New York, April 17, 2026, 12:44 EDT
Oklo traded up roughly 8.5% in midday action Friday, building on a rally among U.S. nuclear stocks after the company reshuffled its board and the White House rolled out a fresh push for faster space-reactor development. Shares changed hands at $69.69 as of 12:29 p.m. EDT.
The rally’s significance comes into sharper focus as advanced nuclear firms receive clearer policy cues, coinciding with major tech companies seeking stable, long-term electricity contracts to power AI data centers. A White House memo directed NASA to get a mid-power reactor program off the ground within 30 days. The Department of Energy, meanwhile, faces a 60-day deadline to determine if the U.S. industrial base can deliver as many as four space reactors over the next five years.
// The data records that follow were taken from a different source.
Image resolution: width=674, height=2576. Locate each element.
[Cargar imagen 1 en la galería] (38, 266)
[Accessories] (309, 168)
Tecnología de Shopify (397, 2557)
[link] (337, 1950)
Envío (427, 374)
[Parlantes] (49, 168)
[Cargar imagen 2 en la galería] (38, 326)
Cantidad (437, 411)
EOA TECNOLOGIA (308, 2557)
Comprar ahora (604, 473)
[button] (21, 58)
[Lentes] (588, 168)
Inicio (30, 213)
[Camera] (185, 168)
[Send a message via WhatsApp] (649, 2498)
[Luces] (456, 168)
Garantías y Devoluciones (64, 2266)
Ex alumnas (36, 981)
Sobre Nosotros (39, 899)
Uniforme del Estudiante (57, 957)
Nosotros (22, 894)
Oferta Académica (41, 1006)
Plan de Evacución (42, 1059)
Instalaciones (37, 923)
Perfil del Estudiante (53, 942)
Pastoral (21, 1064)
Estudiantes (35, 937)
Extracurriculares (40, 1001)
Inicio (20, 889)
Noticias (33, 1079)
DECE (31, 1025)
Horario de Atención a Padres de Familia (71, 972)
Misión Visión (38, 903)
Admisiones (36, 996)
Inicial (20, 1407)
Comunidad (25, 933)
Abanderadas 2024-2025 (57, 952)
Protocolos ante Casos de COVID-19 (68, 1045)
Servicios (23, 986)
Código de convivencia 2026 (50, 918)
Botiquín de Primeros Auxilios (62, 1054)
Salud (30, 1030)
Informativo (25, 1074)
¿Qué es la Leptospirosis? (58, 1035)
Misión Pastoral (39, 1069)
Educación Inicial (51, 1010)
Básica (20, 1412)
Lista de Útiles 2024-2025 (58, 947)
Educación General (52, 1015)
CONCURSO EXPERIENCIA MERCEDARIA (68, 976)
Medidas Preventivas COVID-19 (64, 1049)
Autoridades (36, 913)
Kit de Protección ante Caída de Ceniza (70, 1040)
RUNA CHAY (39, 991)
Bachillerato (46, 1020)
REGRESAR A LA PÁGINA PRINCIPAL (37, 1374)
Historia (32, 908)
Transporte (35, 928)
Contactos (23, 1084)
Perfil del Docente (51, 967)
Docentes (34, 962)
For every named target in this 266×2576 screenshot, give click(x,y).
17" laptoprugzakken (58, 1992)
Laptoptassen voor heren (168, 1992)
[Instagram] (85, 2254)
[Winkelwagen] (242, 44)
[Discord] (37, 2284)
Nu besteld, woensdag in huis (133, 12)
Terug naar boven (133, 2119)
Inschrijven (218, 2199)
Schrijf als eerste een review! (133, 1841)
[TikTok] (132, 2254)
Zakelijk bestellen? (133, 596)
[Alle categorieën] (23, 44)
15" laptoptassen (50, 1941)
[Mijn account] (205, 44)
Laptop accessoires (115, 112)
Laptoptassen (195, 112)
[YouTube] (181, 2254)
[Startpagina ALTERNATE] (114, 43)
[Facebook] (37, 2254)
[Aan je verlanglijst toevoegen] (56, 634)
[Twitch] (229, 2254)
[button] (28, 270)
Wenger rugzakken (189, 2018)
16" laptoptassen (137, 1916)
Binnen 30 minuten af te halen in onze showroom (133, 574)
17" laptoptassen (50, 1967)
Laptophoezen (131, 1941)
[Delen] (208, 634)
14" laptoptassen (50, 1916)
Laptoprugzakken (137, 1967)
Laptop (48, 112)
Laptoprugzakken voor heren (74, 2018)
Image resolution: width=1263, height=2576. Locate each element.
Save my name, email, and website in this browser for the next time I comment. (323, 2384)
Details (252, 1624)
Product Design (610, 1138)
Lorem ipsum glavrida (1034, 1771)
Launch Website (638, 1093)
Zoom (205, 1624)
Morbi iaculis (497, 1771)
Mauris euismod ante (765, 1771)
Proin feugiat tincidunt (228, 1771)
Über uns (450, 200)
Oklo’s rally pulled up peers. NuScale Power climbed 12.6%, BWX Technologies picked up 2.6%, and Cameco edged 1.5% higher. Developers tout small modular reactors—known as SMRs—as nuclear units that can be built faster than traditional plants.
Oklo this week appointed Mark Peters, David Christian, Derek Kan, and David Park to its board, bumped Michael Thompson up to lead independent director, and shifted Chief Technology Officer Patrick Schweiger into a senior technical adviser post. According to an SEC filing, the board’s size increased to 11 directors.
Chief Executive Jacob DeWitte said Oklo is adding technical and execution expertise, aiming to “move faster and do more simultaneously.” Peters, who once headed Idaho National Laboratory, joins alongside Christian, a former nuclear executive at Dominion Energy. Oklo
Tech money is upending how the sector gets financed. Reuters flagged last week that Meta, Amazon, and Google are now backing nuclear projects to meet surging AI power needs. Shioly Dong, senior analyst at BMI, pointed out that these deals give lenders the “revenue certainty” they want to extend construction debt. Tess Carter at Rhodium Group noted banks are “getting excited and interested”—but they’re not moving in force just yet. Reuters
Oklo’s main commercial focus remains tied to Meta. Back in January, Reuters said Meta struck a deal to support development of as much as 1.2 gigawatts of Oklo-backed capacity in Ohio, aiming for as soon as 2030. That’s one slice of Meta’s broader plan to buy and develop 6.6 gigawatts of nuclear power.
Oklo now sits with a market cap near $16.5 billion after Friday’s jump. But Reuters/LSEG data indicate zero revenue for 2025 and a net loss in the ballpark of $105.7 million. That’s fueling questions about how the stock is being valued.
Risks remain front and center. None of the U.S. advanced-reactor developers has actually started producing commercial electricity, Reuters noted last week. Oklo’s own filings point to hurdles: financing, fuel sourcing, supply chain pressures, and still-uncertain regulation.
The White House memo echoed similar concerns, directing the DOE to pinpoint gaps in the industrial base and supply uranium if private companies can’t. So investors are left wagering that buyers and government support show up before the industry’s usual slowdowns take hold.